Crime Novel by Convicted Murderer Wins Award

January 17, 2014

Cuts Through Bone by Alaric Hunt won the Private Eye Writers of America $10,000 and publishing contract prize. Hunt, a convicted murderer and arsonist serving a life sentence since the late 1980’s, submitted the manuscript to the contest run by Minotaur Books (an imprint of St. Martin’s Press). When editor Toni Kirkpatrick phoned the number Hunt provided to inform him of his win, she was told he was “in an institution… indefinitely.” Andrew Martin, his publisher, told The New York Times, “he’s allowed to write. He’s allowed to submit. No one said he’s not allowed to publish. He’s not writing a memoir of the crimes and trying to make money off that.”

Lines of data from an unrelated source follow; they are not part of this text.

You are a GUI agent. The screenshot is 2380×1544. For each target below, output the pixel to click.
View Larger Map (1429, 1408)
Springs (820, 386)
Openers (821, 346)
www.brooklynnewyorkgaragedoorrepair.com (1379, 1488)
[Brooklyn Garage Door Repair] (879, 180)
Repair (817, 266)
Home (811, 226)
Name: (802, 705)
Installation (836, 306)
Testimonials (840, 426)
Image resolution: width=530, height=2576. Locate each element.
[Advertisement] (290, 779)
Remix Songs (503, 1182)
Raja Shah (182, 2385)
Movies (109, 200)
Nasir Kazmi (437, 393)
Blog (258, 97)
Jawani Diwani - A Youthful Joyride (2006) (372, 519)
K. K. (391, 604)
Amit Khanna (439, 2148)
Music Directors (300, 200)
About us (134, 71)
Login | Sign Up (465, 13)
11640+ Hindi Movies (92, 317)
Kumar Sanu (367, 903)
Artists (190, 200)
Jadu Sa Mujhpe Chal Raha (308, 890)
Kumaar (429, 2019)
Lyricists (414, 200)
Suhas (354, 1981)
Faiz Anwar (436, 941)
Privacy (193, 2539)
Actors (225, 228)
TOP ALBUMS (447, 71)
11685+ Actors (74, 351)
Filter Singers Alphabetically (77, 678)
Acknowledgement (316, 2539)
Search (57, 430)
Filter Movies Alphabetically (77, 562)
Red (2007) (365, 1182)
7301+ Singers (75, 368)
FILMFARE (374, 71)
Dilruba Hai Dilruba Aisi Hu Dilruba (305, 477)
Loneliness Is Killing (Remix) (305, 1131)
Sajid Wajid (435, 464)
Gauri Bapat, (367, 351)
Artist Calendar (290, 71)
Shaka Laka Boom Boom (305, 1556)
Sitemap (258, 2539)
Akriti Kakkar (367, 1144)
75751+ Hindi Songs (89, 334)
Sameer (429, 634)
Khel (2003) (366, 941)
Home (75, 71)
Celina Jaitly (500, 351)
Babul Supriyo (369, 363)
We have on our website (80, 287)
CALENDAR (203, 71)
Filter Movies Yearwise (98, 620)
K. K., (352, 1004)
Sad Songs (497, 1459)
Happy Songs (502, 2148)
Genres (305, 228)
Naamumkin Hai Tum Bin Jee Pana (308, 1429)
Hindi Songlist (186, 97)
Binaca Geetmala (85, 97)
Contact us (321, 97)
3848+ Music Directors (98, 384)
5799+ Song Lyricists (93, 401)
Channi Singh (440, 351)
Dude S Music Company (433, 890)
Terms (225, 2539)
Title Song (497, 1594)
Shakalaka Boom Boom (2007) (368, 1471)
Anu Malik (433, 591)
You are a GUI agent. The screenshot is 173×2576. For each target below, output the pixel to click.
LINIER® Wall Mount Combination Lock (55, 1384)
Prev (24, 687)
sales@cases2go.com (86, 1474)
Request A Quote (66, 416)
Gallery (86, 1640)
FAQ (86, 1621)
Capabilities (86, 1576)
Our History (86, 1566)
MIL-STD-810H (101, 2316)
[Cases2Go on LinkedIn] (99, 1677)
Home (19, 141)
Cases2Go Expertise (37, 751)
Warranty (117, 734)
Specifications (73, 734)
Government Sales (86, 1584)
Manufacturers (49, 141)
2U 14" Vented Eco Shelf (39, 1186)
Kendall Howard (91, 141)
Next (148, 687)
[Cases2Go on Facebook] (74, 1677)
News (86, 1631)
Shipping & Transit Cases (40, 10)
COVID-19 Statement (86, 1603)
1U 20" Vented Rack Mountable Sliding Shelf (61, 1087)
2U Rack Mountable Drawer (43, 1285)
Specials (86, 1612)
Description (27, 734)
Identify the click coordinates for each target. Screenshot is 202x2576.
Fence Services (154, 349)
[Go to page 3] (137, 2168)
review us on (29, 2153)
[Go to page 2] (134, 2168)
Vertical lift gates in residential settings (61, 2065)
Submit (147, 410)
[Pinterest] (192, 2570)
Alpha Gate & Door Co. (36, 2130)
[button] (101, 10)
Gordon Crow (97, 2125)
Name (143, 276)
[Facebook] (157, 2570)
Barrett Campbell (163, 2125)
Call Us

In 1988, Hunt and his brother plead guilty to charges of murder and arson when student Joyce Austin died of smoke inhalation resulting from fires they set in an attempt to cover up a jewelry store robbery. Of his crime, Hunt said, “What haunts me is not seeing beyond what I wanted and casually risking. That’s the act that defines me; That’s the act that defines me; something I didn’t do, but failed to do: consider. I killed Joyce Austin, and I killed my brother and myself. There’s a hole there that can’t ever fill up.”

Hunt wrote the first draft of the novel in five months longhand. According to journalist Sara Weinman, “He assembled the other elements of his novel from piecemeal glances of the outside world. He took cues for his version of New York, for example, from Law and Order episodes; a photocopy of a 1916 map of the boroughs; Berenice Abbott’s Changing New York; and novels he read set in the city.” Reviews of the book have been mixed. Publishers Weekly, unimpressed by the book, wrote that its “overblown prose… doesn’t help an unremarkable plot.” The book was published last May.